This is what Georgia Rae Giddings reacted to. After telling the Pope she loved him, he tenderly stroked her head and whispered gently that he loved her too, the perfect personification of Cardinal Newman's great motto of "Heart Speaketh to Heart." It's hard to imagine any other world leader reacting this way to the presence of an unexpected young stranger - so fearless, so compassionate, so Christlike.
No wonder kids love him.
Catholicism may be known as the Old Faith, it's the Young Faith too, with a remarkable, time-tested ability to outlive every fad that mocks it as passe. Each Catholic generation discovers anew the richness and power of their ancient religion, finding within it an inexhaustible treasure of grace and beauty, boundless as the sea. Once that discovery is made, as a million young pilgrims recently learned, no worldly interest can ever again quite satisfy.
Many public libraries have "The Jesuit Relations." They make fanytastic reading. Talk about Love of Christ combined with courage
I notice that you are still going on and on here.
I would have thought you might have the grace to desist, at least on the thread where you were found to post a quote created entirely out of thin air.
I'm wondering whether you are willing to clear up the matter regarding the "quote" that you provided from Fr. Abbott?
Here is what you posted in #392:
"Here is a recent text which makes the point I was making: 'In disobedience to the command of Paul VI, the Preliminary Note was demoted to the status of an addendum to Lumen Gentium in published editions of Council documents.' (Walter M. Abbott, S.J., ed. The Documents of Vatican II, New York, America Press, p. 98.)"
This "quote" doesn't exist on page 98 of The Documents of Vatican II, New York, America Press.
By the way, it isn't a recent book, either. It was published in 1966.
I have the book, and in post #394, I typed the text of the entire footnote from which you claim to be posting, from the same page in the same edition of the same book by the same author and the same publishing house. Your "quote" isn't taken out of context, this time. It's non-existent (at least on the page of the book that you cite).
I'm having a hard time figuring out where your quote came from. Could you enlighten us?
Thank you,
sitetest
Thanks, but the credit goes to our 70-year-young deacon.

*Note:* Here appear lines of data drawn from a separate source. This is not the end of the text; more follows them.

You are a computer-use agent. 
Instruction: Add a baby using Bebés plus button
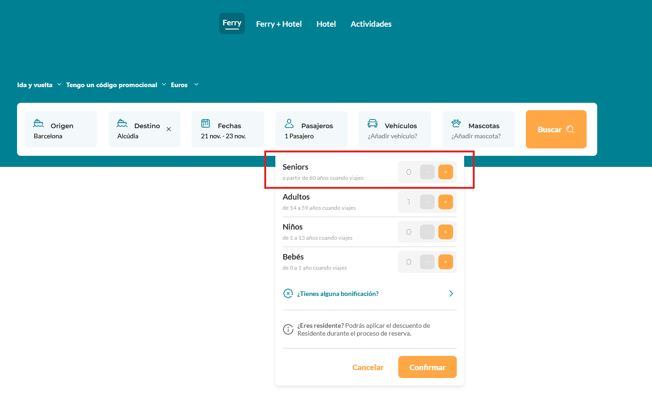tap(445, 262)
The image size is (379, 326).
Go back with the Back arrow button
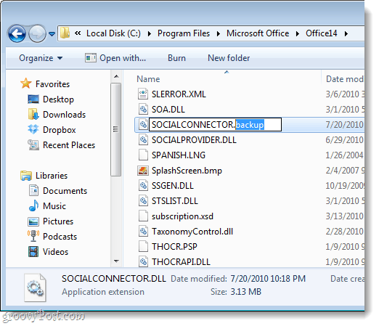[17, 33]
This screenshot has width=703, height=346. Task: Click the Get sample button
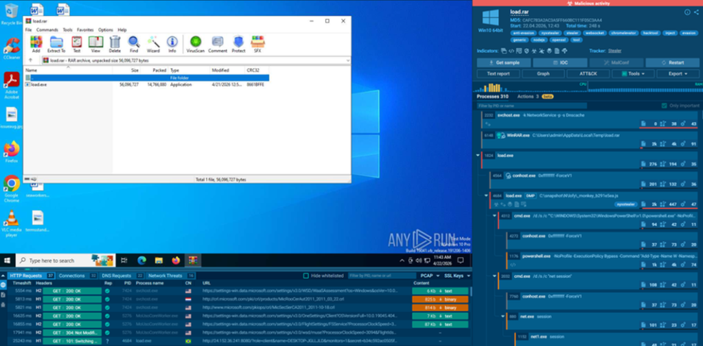[498, 62]
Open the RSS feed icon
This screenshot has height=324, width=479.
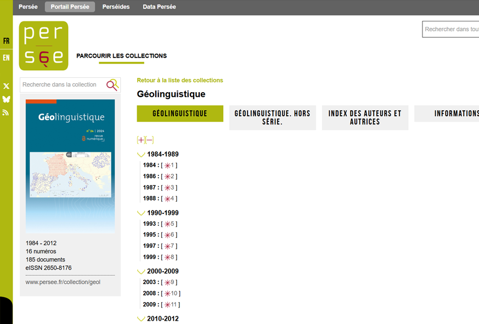click(7, 112)
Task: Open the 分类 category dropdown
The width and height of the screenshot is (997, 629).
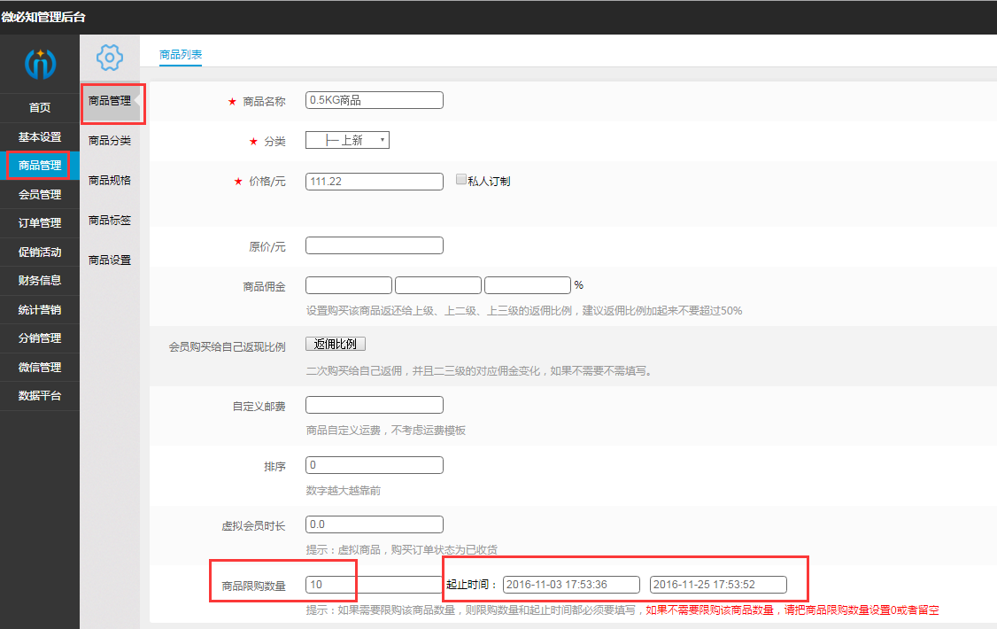Action: (347, 140)
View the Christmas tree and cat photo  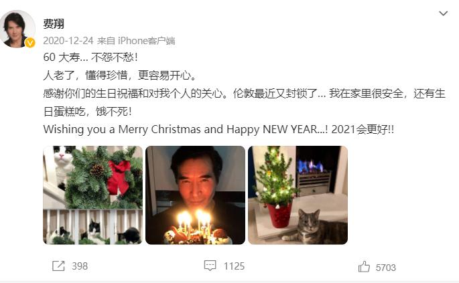tap(298, 195)
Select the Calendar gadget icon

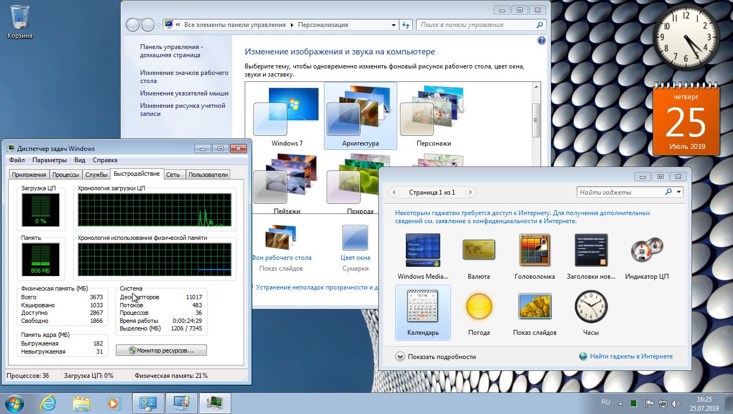coord(423,306)
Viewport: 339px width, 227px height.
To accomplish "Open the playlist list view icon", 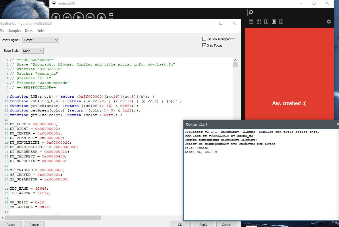I will 251,22.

Who serves exclusively at the Mass of Pope Paul VI.
sitetest
I had been remembering ultima ratio in my daily Rosary, but your suggestion has merit. I wonder how many would be interested in try to do this together in some virtual way.
sitetest
LOL I don't think ultima likes being asked to produce evidence to back-up his many assertions. I too am amased he continues banging away as the more he talks the less credibility he has because he is repeatedly shown to have been in error - if not outright fabricating.
Perhaps I should just say his lamentations about the fall of Econe are accompanied by his mournful violin which is purfled with unsubstantiated fabrications. (I am now in my kinder and gentler stage).

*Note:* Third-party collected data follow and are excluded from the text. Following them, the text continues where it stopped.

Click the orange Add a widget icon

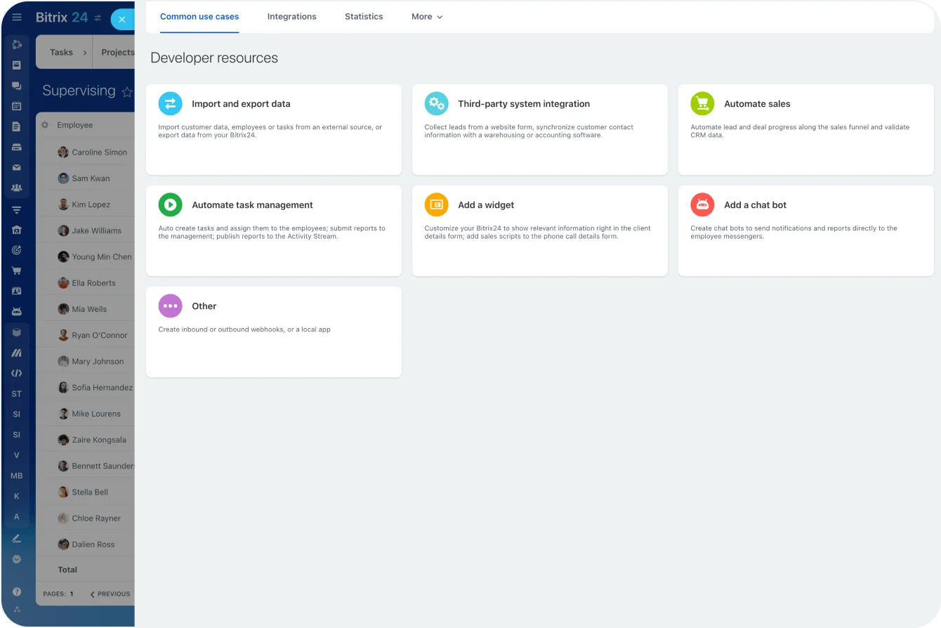tap(436, 205)
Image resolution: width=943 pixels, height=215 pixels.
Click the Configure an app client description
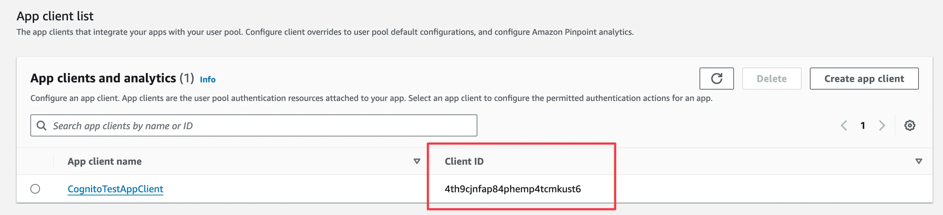pos(371,98)
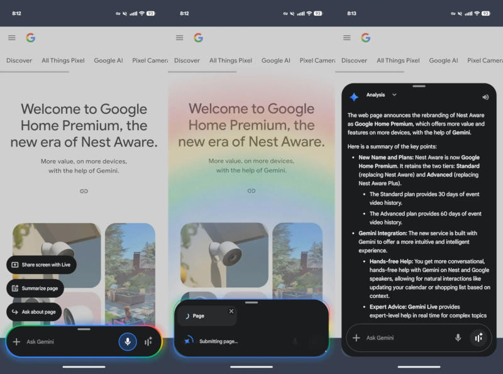
Task: Tap the Share screen with Live option
Action: (x=42, y=265)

If invited, I'm sure they would have declined.
The SSPX, IMHO, still obeys the First Commandment. Did the infallible VC II absolve you neo-cons from this or any other Commandment? Moving the tabernacle to make room for a statue of buddha, removing crucifix's, ... "Though shall not put false gods before me".

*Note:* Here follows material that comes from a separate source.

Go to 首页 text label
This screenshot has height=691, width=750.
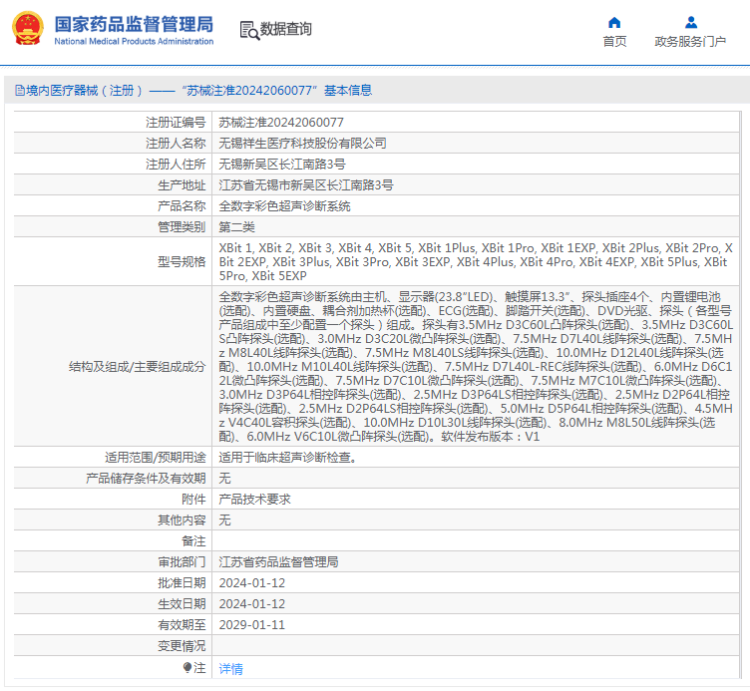614,41
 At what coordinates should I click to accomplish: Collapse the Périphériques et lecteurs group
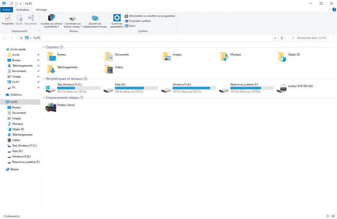click(x=44, y=79)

I'm having a hard time figuring out where your quote came from. Could you enlighten us?
Please answer sitetest's question
That is also in my daily rosary intentions. You know, I keep adding so many intentions that I am thinking of just saying "My usual intentions, plus this new one..." :)
"Gladly. I will admit my hasty scholarship is sloppy sometimes."
Hasty scholarship? Hasty scholarship?
Ultima, the "quote" that you provided is fiction.
That isn't "hasty scholarship". It's fiction-writing.
"Meanwhile you might get up to snuff on the background to the Note..."
Oh, dear me, the poster of fiction is instructing me what to do! Whatever will I do??
"...--which was issued to prevent declarations opposed to the historic teachings of the Church. The Note ought not to have been published as an adendum to Lumen Gentium--since the Pope himself intended it to apply to the entire Council."
You keep making these assertions, but so far, the only evidence you've provided for it turned out to be false manufactured evidence.
Ultima, at this point in the discussion, you aren't any longer credible. You've been caught palming off (whether wittingly or unwittingly, I can't say) non-existent quotes to support your arguments. Your arguments are in tatters, and I, for one, no longer believe a word you say.
I doubt many others believe you much anymore, either. You are exposed as having offered false evidence in support of what you say.
The only reason why some of us are still conversing with you is because we know that a soul caught up in such tactics to defend the indefensible is in need of help. We are praying for you.
But after this, no one has any obligation to take seriously any assertion of fact that you offer. No one must do any research to find out that once again, you are misquoting, misrepresenting, or just making it up out of whole cloth.
You are in my prayers,
sitetest
Agreed. Refusal of the Pope is the sine qua non of a schismatic cabal
LMAO This is the book that "proves" the Pope is a Neo-Catholic blah, blah, blah. Thanks for proving it is fit for starting charcoal and not much else.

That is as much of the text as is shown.